BANGALORE: The State Government on Friday informed the Karnataka High Court that it is wrong to say that the State had only made Kannada the medium of instruction at the primary school level.

The State said apart from Kannada, seven other languages — Tamil, Telugu, Malayalam, Marathi, Urdu, Hindi and English — have been recognised as a medium of instruction.

A child, it said, could opt for the medium of instruction of its mother tongue. There was no bar on a child to learn English if it is the mother tongue of the child.

It said several primary schools had challenged the State policy saying that the State did not have the right to prescribe Kannada as the medium of instruction.

The Government clarified that it had not approved any English-medium schools after the 1994 language policy. It said only schools that had given an undertaking to teach in the medium of instruction were allowed to operate in that particular medium.

It also said that private unaided primary schools could not at this point of time switch to a new medium of instruction (to teach students).
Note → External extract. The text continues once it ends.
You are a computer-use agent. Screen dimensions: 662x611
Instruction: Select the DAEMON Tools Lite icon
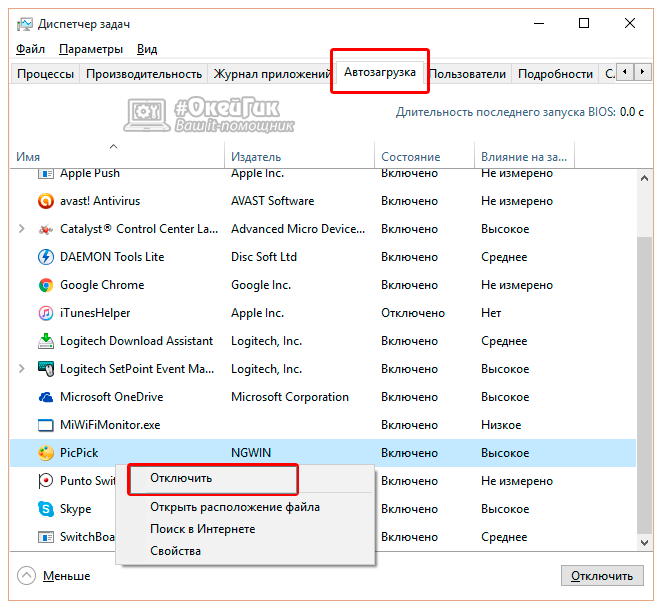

The State said the schools are bound by the undertaking they had given to the Education Department or affidavits they had filed before the High Court promising to teach in the medium of instruction in which they had been permitted to open.

The Government advocate made the submission when the court was hearing petitions by more than 40 schools seeking permission to withdraw the undertaking they had given promising to abide by the State policy on the medium of instruction.

Good Samaritan Education Society, LG National Public School and several other institutions filed an interlocutory application (IA) seeking the permission of the court to withdraw the undertaking they had furnished (to the State when they had started the school) and permit them to teach in English medium.

The petitioners said the July 2, 2008 Full Bench judgment of the Karnataka High Court had quashed the State policy on medium of instruction and also the language policy.

They said as the Full Bench had quashed the language policy, they were now free to impart education in the medium of instruction which a child or its parent wanted.

Justice Huluvadi G. Ramesh adjourned the case to Wednesday.